I recently compiled Nagios 4.1.1 Core and Nagios Plugins 2.1.1 on Solaris 11.3 SPARC. The compilation went fine so far but when I start Nagios using the Service Management Facility (SMF) it goes from "offline*" to "maintenance" after a while with this error displayed in the logfile
Code: Select all
Failed to connect to query socket '/opt/nagios/var/rw/nagios.qh': connect() failed: Connection refusedls -l /opt/nagios/var/rw/
total 2
-rw-r--r-- 1 nagios nagios 0 May 9 15:07 nagios.cmd
srw-rw---- 1 nagios nagios 0 May 9 15:09 nagios.qh
I'm able to access the webinterface but the output of "ps -ef | grep nagios" shows that there are a lot of defunctional processes
svcs -xv nagios:
State: offline* transitioning to online since May 9, 2016 03:08:00 PM CEST
Reason: Start method is running.
See: http://support.oracle.com/msg/SMF-8000-C4
See: /var/svc/log/application-nagios:default.log
Impact: This service is not running.
partitial output of logfile:
[ May 9 13:09:00 Executing start method ("/opt/nagios/bin/nagios /opt/nagios/etc/nagios.cfg"). ]
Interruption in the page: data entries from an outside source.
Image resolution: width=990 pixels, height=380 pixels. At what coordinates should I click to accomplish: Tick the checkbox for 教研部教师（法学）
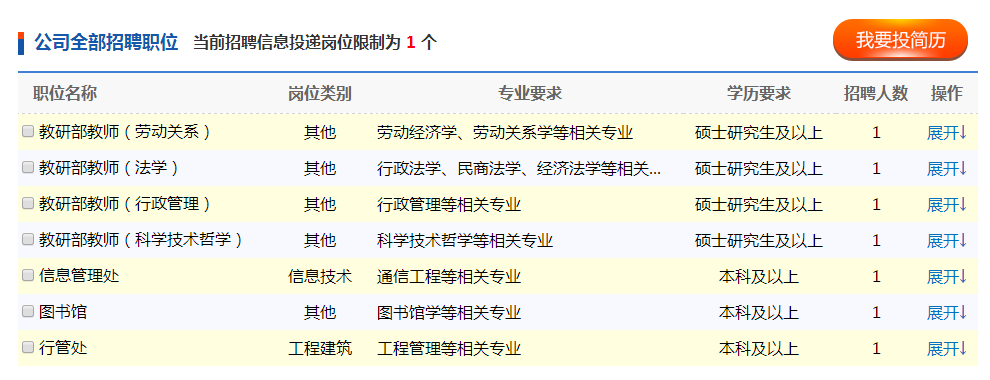pyautogui.click(x=28, y=168)
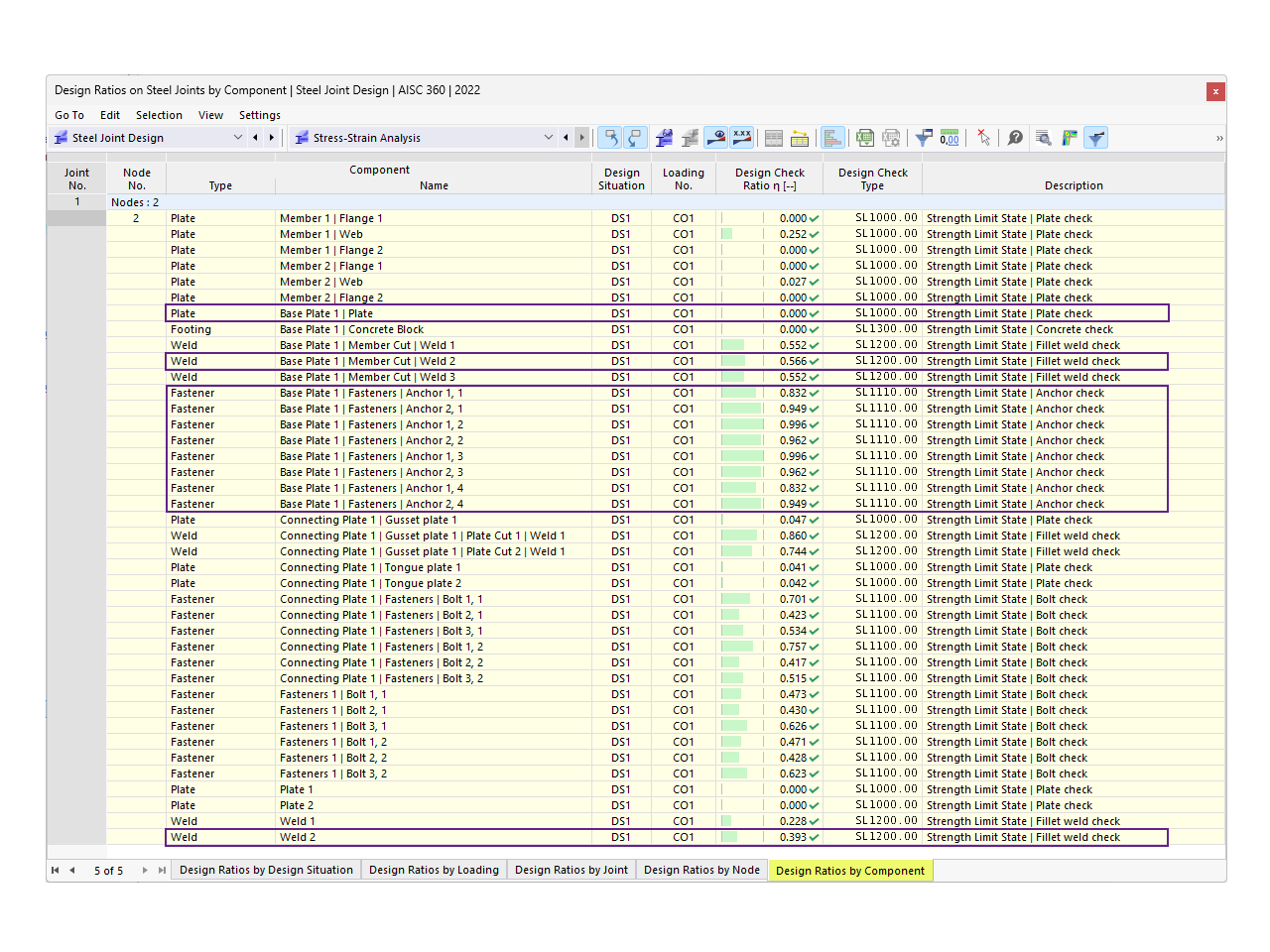Select the x.x.x number format icon
The image size is (1270, 952).
pyautogui.click(x=741, y=138)
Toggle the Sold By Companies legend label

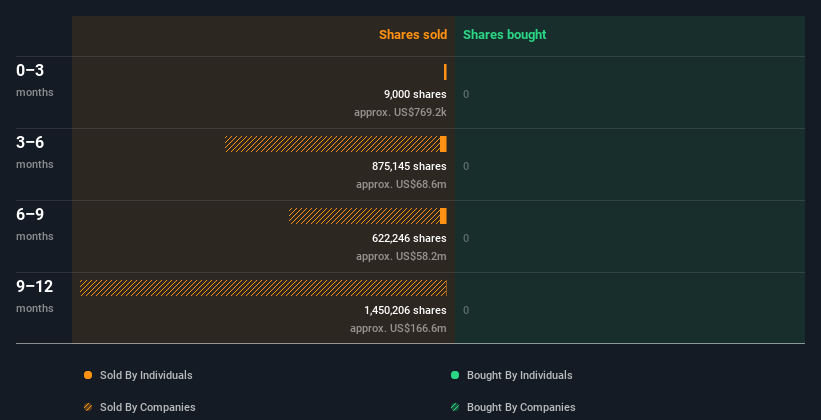click(147, 407)
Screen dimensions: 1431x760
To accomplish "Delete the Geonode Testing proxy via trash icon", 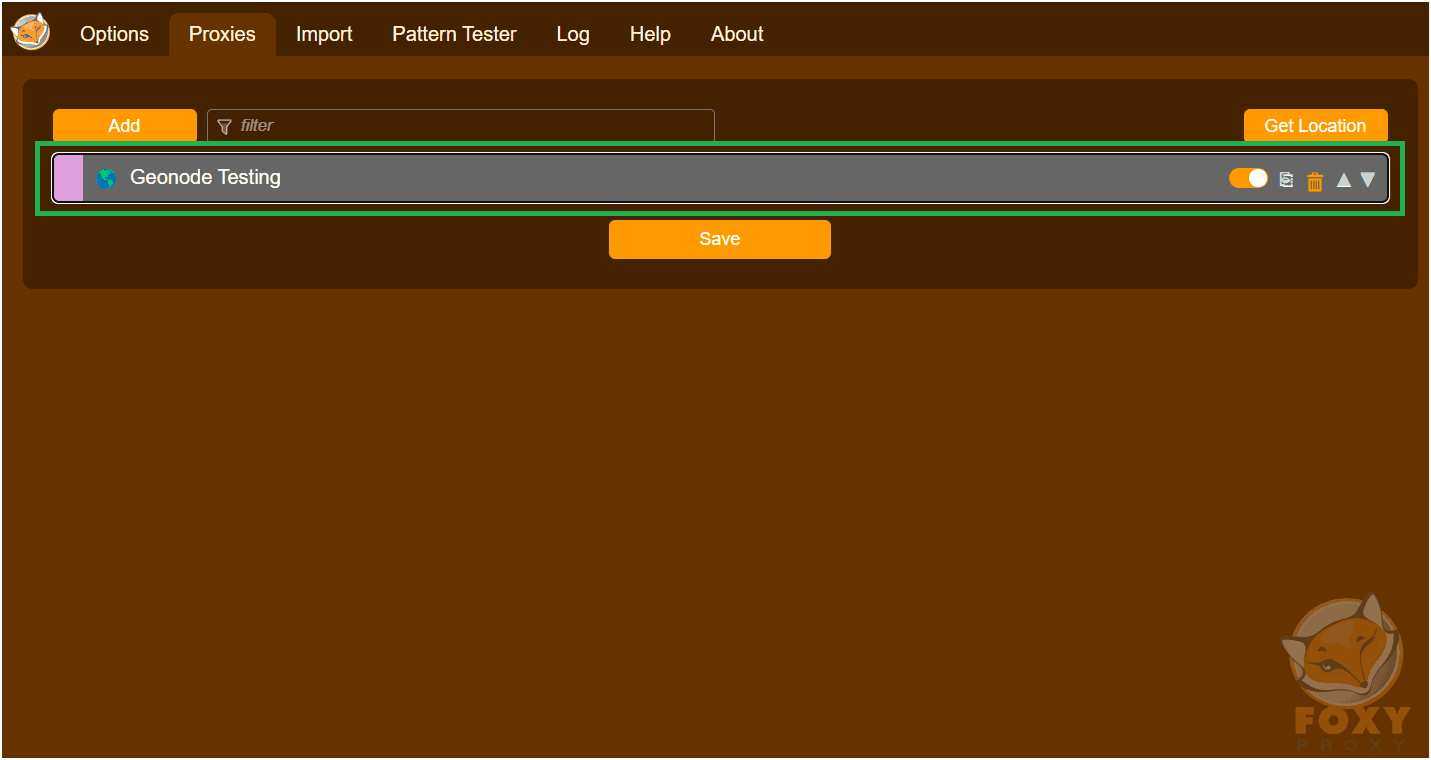I will pyautogui.click(x=1315, y=181).
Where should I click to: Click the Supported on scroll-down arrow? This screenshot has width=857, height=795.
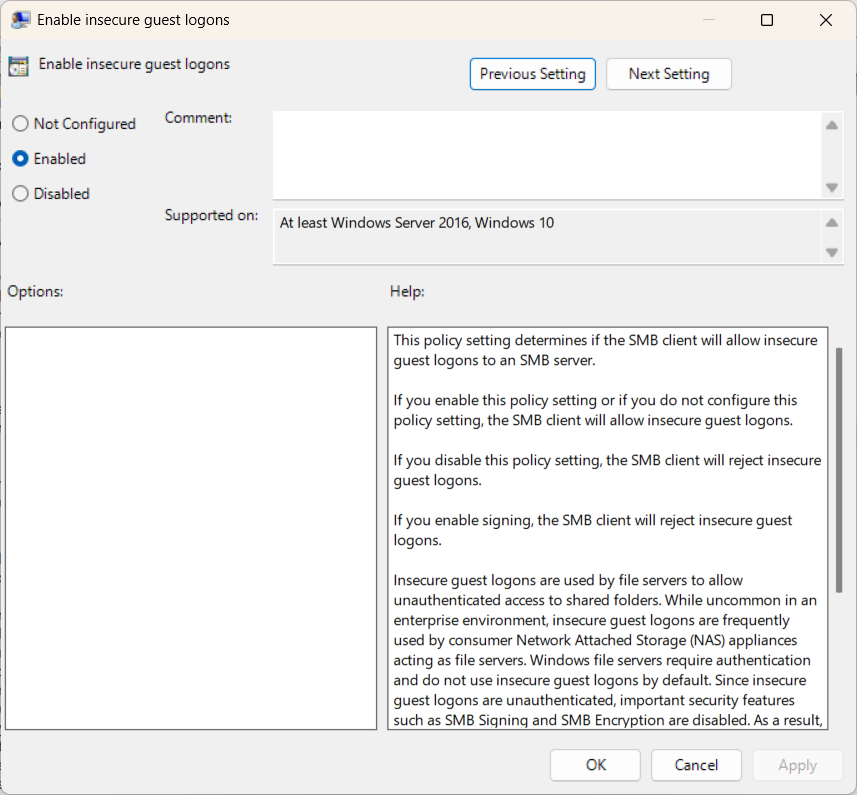pyautogui.click(x=832, y=254)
nerd: Channel hostchecks registered successfully
nerd: Channel servicechecks registered successfully
nerd: Channel opathchecks registered successfully
nerd: Fully initialized and ready to rock!
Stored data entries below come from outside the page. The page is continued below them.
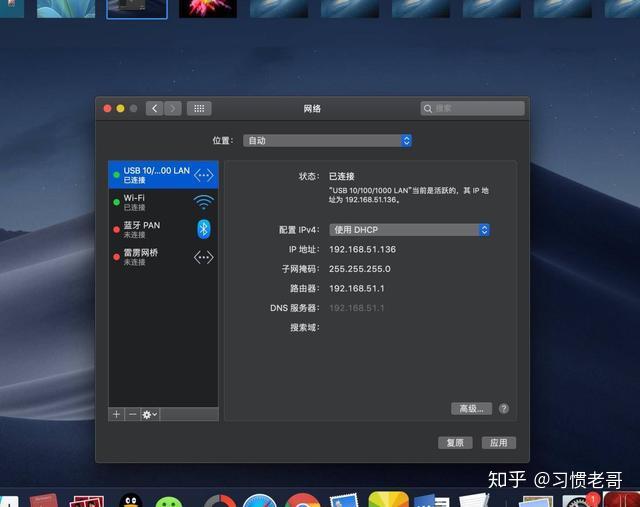The width and height of the screenshot is (640, 507).
Task: Click the 高级... advanced button
Action: (471, 408)
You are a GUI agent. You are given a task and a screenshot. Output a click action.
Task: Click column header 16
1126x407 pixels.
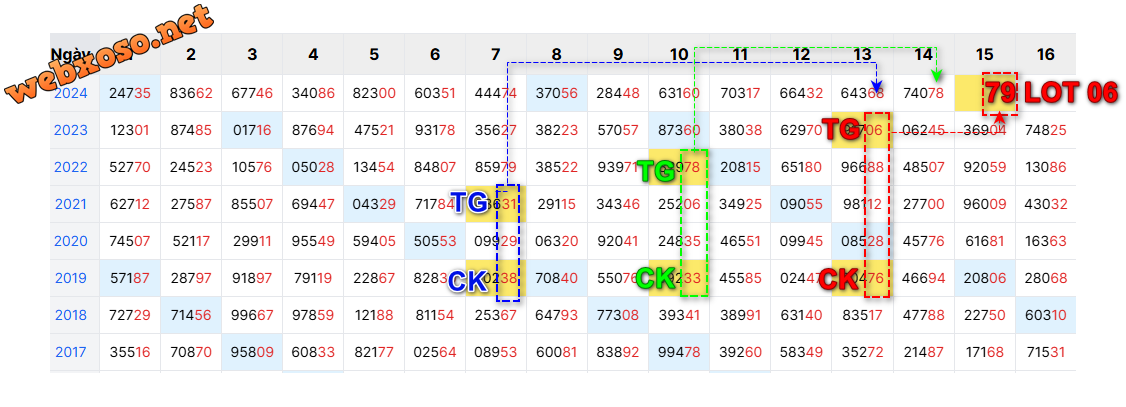click(1045, 54)
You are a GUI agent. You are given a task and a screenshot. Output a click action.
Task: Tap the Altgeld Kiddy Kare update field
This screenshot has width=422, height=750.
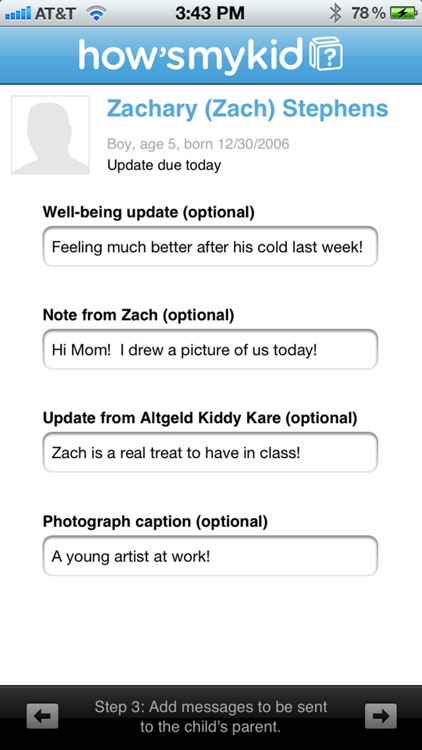tap(210, 452)
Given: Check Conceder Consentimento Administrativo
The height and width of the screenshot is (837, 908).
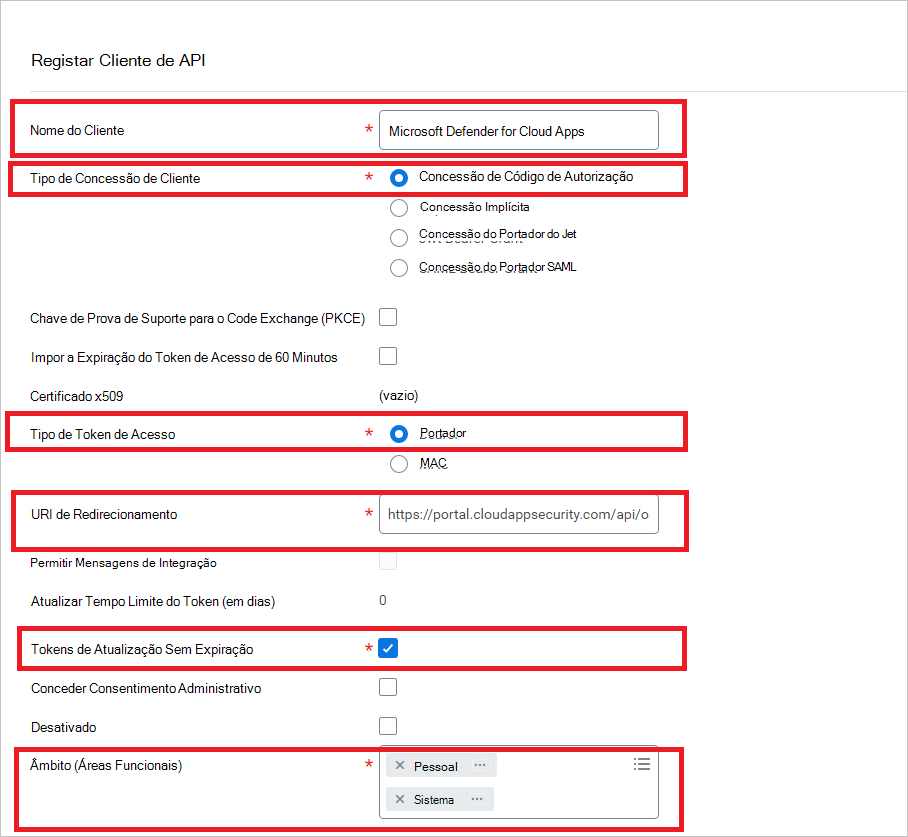Looking at the screenshot, I should pyautogui.click(x=387, y=687).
wproc: Successfully registered manager as @wproc with query handler
Failed to connect to query socket '/opt/nagios/var/rw/nagios.qh': connect() failed: Connection refused
[...]
wproc: Registry request: name=Core Worker 22091;pid=22091
Error: Could not create external command file '/opt/nagios/var/rw/nagios.cmd' as named pipe: (17) -> File exists. If this file already exists and you are sure that another copy of Nagios is not running, you should delete this file.
ps -ef | grep nagios:
nagios 22164 22134 0 - ? 0:00 <defunct>
nagios 22165 22134 0 15:10:02 ? 0:00 /opt/nagios/bin/nagios --worker /opt/nagios/var/rw/nagios.qh
ps -ef | grep nagios | grep "<defunct>" | wc -l:
28
Thank you very much,
Daniel